Headquartered in New York, Lemonade (NYSE:LMND) is a global company that’s quickly establishing itself as a premier provider of “insure-tech.” So far, long-term investors have enjoyed strong gains in LMND stock since its highly successful initial public offering (IPO) in early July.
![LMND stock logo displayed on smartphone laying on top of computer keyboard.](https://investorplace.com/wp-content/plugins/lazy-load/images/1x1.trans.gif)
Lemonade hasn’t been coy about its intentions to fully disrupt the insurance market. It seems as if Lemonade is on the war path to overturn the boring, boomer-dominated, tech-backwards conventional insurance market.
In other words, Lemonade is the poster child of millennial/Gen Z business models.

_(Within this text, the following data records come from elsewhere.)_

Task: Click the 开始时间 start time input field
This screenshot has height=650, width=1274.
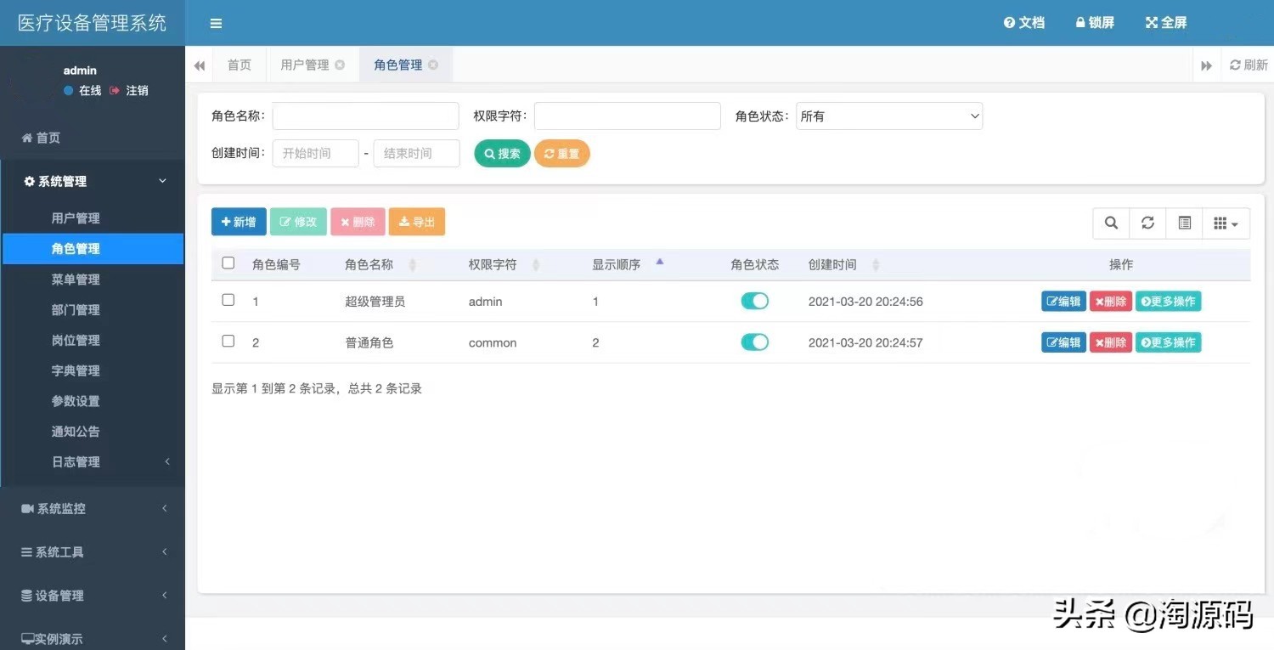Action: point(315,153)
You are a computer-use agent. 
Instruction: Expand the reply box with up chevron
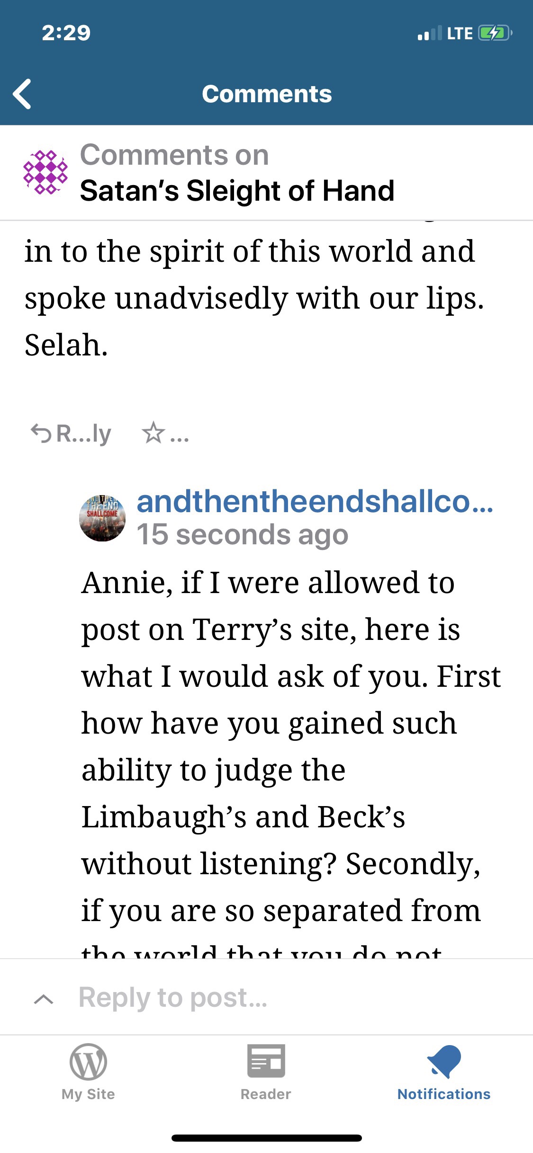[44, 999]
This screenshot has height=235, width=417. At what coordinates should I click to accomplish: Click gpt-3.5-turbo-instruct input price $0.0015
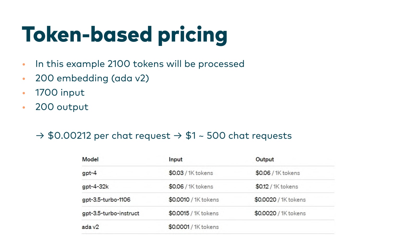tap(179, 213)
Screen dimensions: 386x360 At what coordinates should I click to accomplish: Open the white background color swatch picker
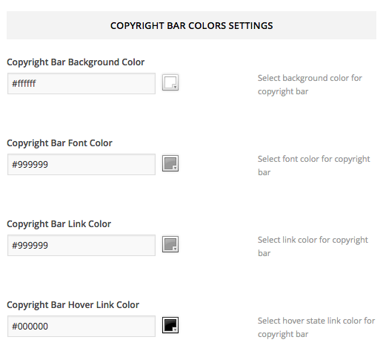pyautogui.click(x=170, y=82)
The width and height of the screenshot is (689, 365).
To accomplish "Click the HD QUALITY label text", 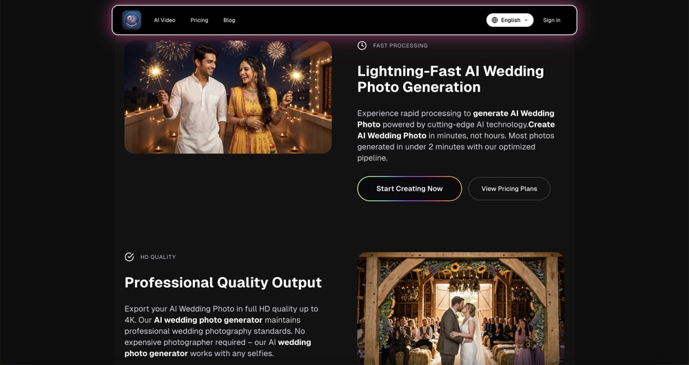I will [x=158, y=257].
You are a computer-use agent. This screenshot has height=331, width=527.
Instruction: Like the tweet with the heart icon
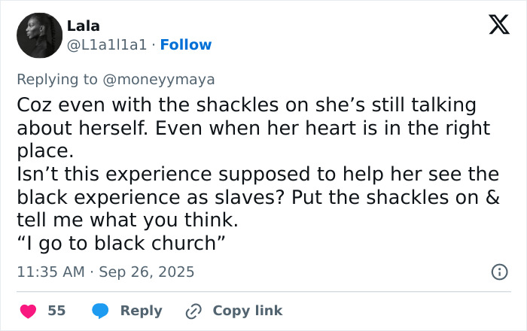click(27, 310)
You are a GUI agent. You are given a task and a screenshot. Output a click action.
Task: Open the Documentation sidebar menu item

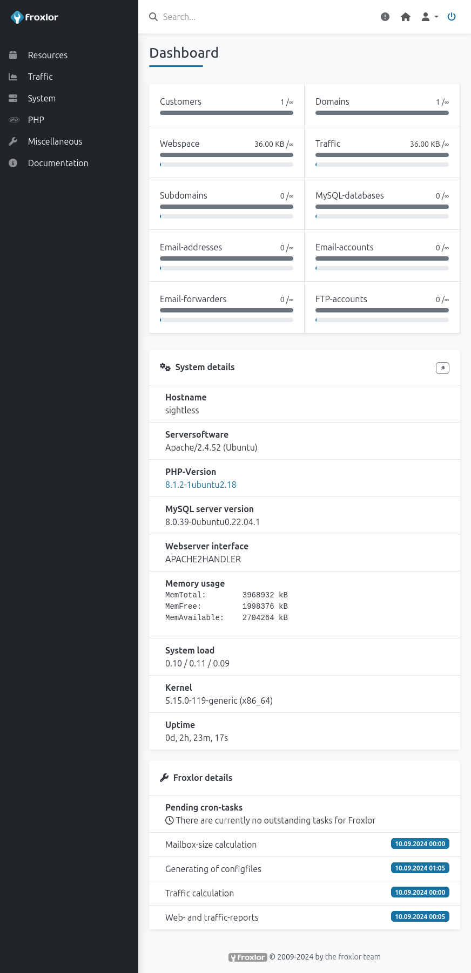click(x=58, y=163)
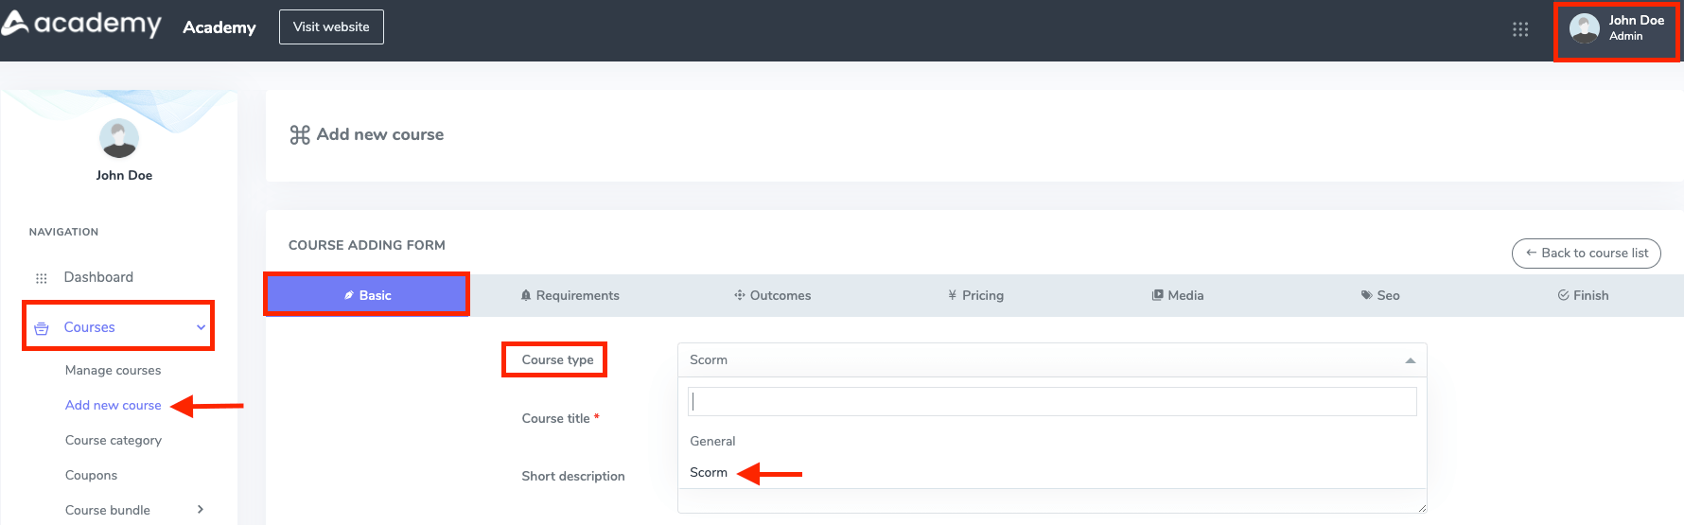Viewport: 1684px width, 525px height.
Task: Click the Dashboard grid icon
Action: point(42,278)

Because of that, LMND stock should have strong appeal to bold, young traders.
This leads us to a certain group of trading rebels who’ve garnered a whole lot of attention lately – and who might, in the near future, take a shine to LMND stock.
A Closer Look at LMND Stock
For most retail investors seeking to grab shares of LMND stock at a ground-floor bargain price, the battle was over before it even began.
Lemonade had originally indicated a price range of $23 to $26 for LMND stock. Not long afterwards, though, the company raised the initial public offering (IPO) share price to $29.
LMND stock debuted on the New York Stock Exchange on July 2 at $50.06. Startlingly, the share price jumped by 132% on LMND’s first day of trading.
Just four days later, on July 6, the buyers pumped the stock all the way up to $96.51. With that, all hopes of getting a rock-bottom price with LMND stock were dashed.
A lengthy period of uninspiring price action followed. A new bull cycle commenced in November, however. By Jan. 11, LMND stock had attained a nose-bleed all-time high of $188.30.
Thankfully, as of Feb. 5, LMND stock had cooled off and settled at $144.82. Hence, it’s possible to take a position in LMND below the peak price – and prior to an impending run-up, if it happens.
The Next GameStop?
On a little corner of the Internet, a surprisingly powerful group of message board participants have changed the face of the financial markets.
I’m referring to the now-famous message board platform Reddit, where there’s a subreddit called r/WallStreetBets which launched certain stocks into the stratosphere.
These stocks include GameStop (NYSE:GME), AMC Entertainment (NYSE:AMC), Bed Bath & Beyond (NASDAQ:BBBY) and Koss (NASDAQ:KOSS).
Lately, market commentators like to speculate about which stock will be r/WallStreetBets’ next short squeeze target.
I must admit, I’m giving in to the temptation and proposing that LMND stock could be a perfect candidate for the Reddit crowd.
The “Redditors” are young and love to disrupt old, stodgy financial structures. Their vision and Lemonade’s mission are a match made in heaven.
Lemonade might not be on board with a Reddit-induced run-up. But then, the folks at r/WallStreetBets never seemed particularly concerned about getting blessings or permission.
Sticking It to Citron, Again
What they are concerned about, I would suppose, is meting out justice in a financial market which has favored institutional investors for generations.
The r/WallStreetBets users certainly seem to have beaten short seller Citron Research at its own game when they reportedly squeezed Citron out of its short position in GameStop stock.
It was a veritable David-versus-Goliath story which the media made both famous and infamous. Heck, the Reddit group even got an acknowledgment from Tesla (NASDAQ:TSLA) CEO Elon Musk, who tweeted “Gamestonk!!” while including a link to r/WallStreetBets.
So, here’s another wrinkle in the story. Not too long ago, Citron issued a prediction that LMND stock will fall to $100. With that, Citron vowed to rip Lemonade a “new one.”
It’s not difficult to imagine that the Reddit traders would be more than happy to put Citron in its place. Pumping LMND stock would be a perfect way for them to teach Citron a lesson in humility – while, yet again, reaffirming r/WallStreetBets’ power to move the markets.
The Bottom Line
It’s a risky bet to buy LMND stock because Reddit users might pump up the share price.
Still, it’s a plausible idea that this could happen soon. Either way, if you’re into tech-forward companies with a rebellious streak, LMND stock is worth considering.
On the date of publication, David Moadel did not have (either directly or indirectly) any positions in the securities mentioned in this article.